YPCrumble
YPCrumble

Reputation: 28722

What does max_retries and retry_backoff_max mean if retry_backoff is set to True in Celery?

The celery documentation gives the following example for automatically retrying a task:

class BaseTaskWithRetry(Task):
    autoretry_for = (TypeError,)
    retry_kwargs = {'max_retries': 5}
    retry_backoff = True
    retry_backoff_max = 700
    retry_jitter = False

retry_backoff means that Celery will use exponential backoff - so in this case (according to the docs):

The first retry will have a delay of 1 second, the second retry will have a delay of 2 seconds, the third will delay 4 seconds, the fourth will delay 8 seconds, and so on.

However, in the example max_retries is five, and yet retry_backoff_max is 700.

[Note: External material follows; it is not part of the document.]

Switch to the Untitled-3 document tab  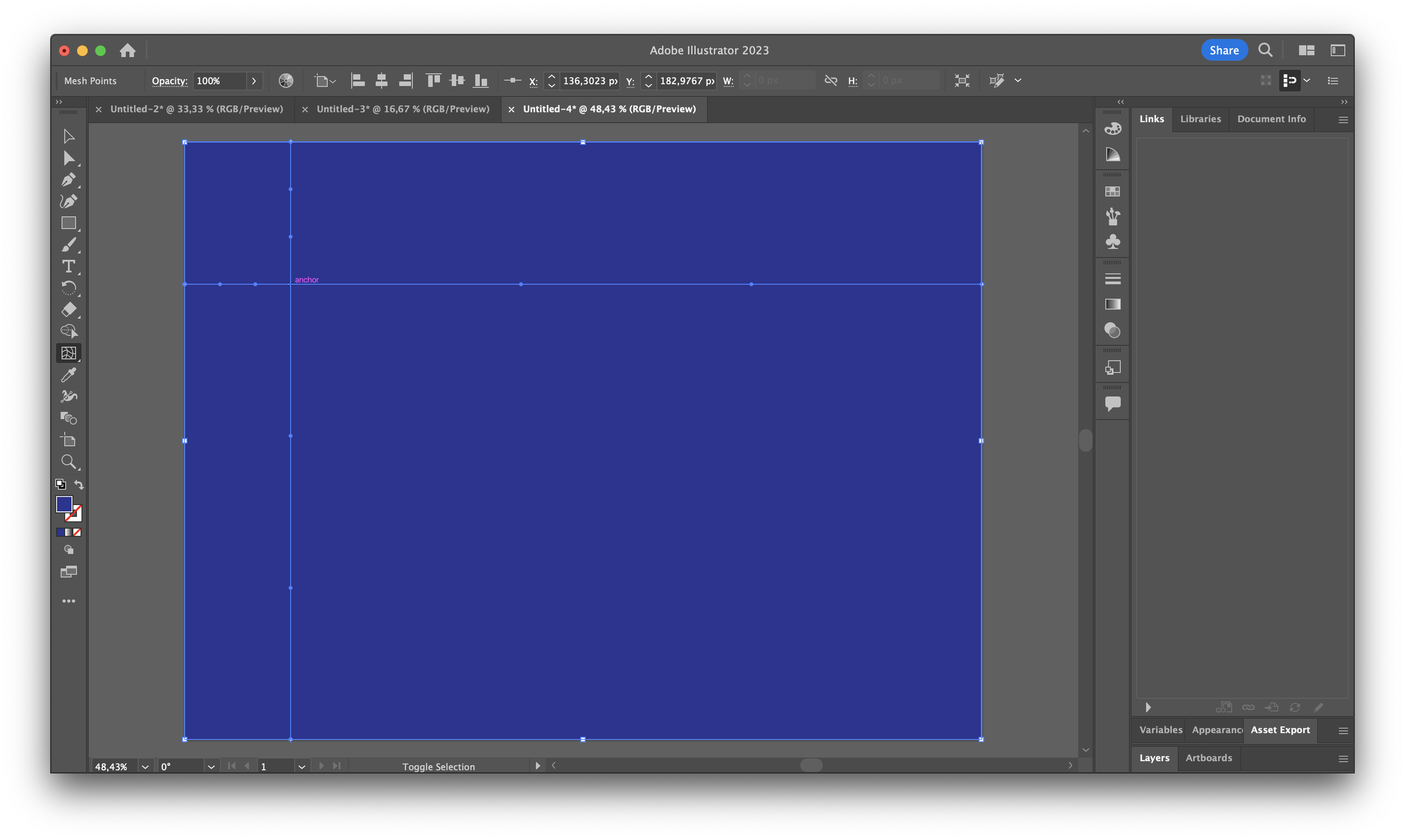tap(403, 108)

I would think that if max_retries is set to five, then the retries would happen at one second, two seconds, four seconds, eight seconds, and sixteen seconds. That is all, because that's five retries. The backoff never gets anywhere close to 700 seconds.

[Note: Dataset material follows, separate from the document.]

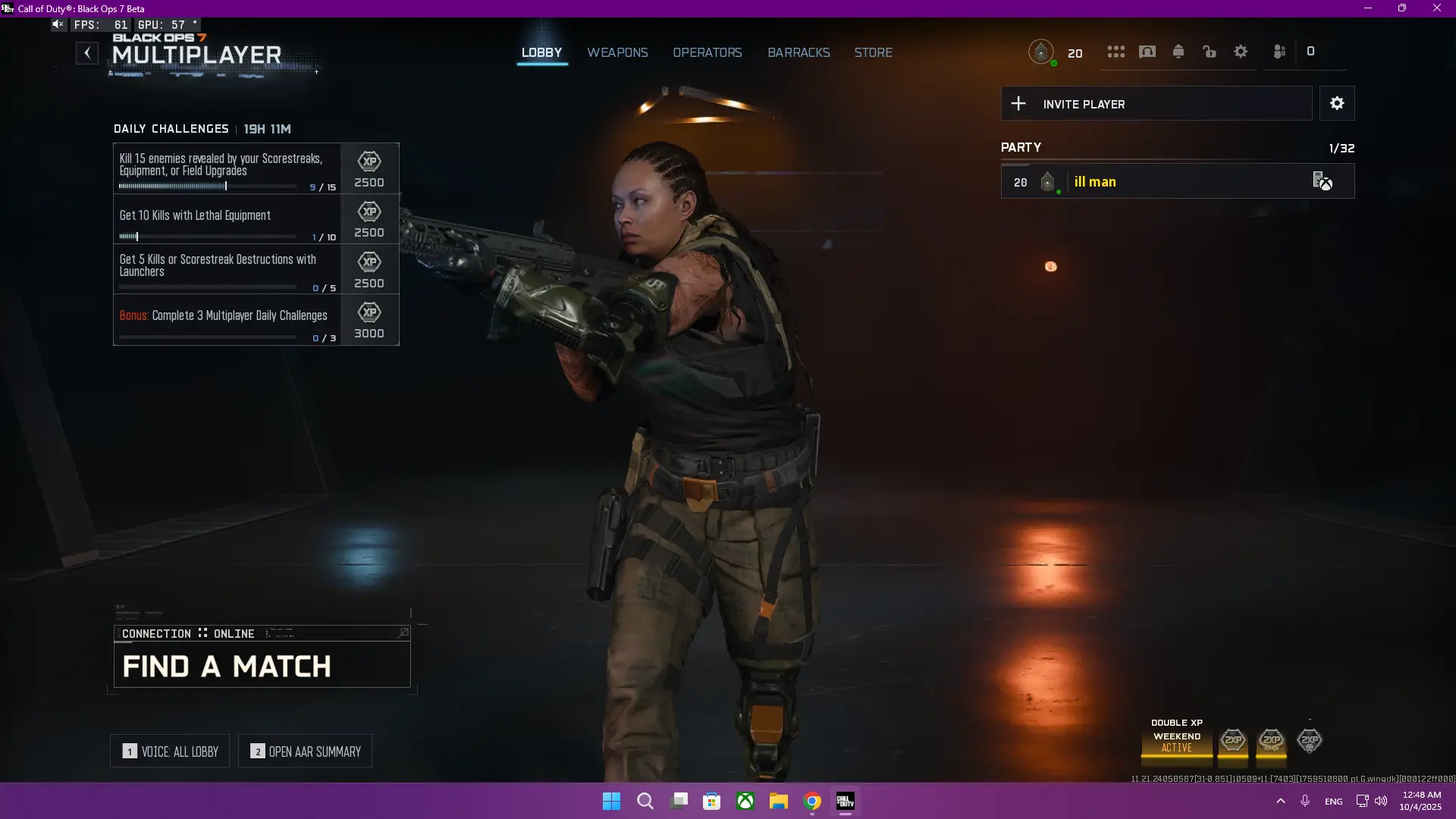Screen dimensions: 1456x819
Task: Open the top bar settings gear
Action: tap(1241, 52)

Is retry_backoff_max in the given example pointless? What does max_retries of five actually mean in this example?

Upvotes: 2

Views: 1660

Answers (1)

Tomáš Linhart
Tomáš Linhart

Reputation: 10220

I would say that in this specific example, setting retry_backoff_max is really superfluous. However, in general case, the task can initiate retry also using self.retry alongside using autoretry. If you look at how the countdown for task retry is calculated you'll see that it uses the actual retries count from the task (task.request.retries) instead of max_retries attribute. retry_backoff_max then represents the hard limit which accounts for both types of retry.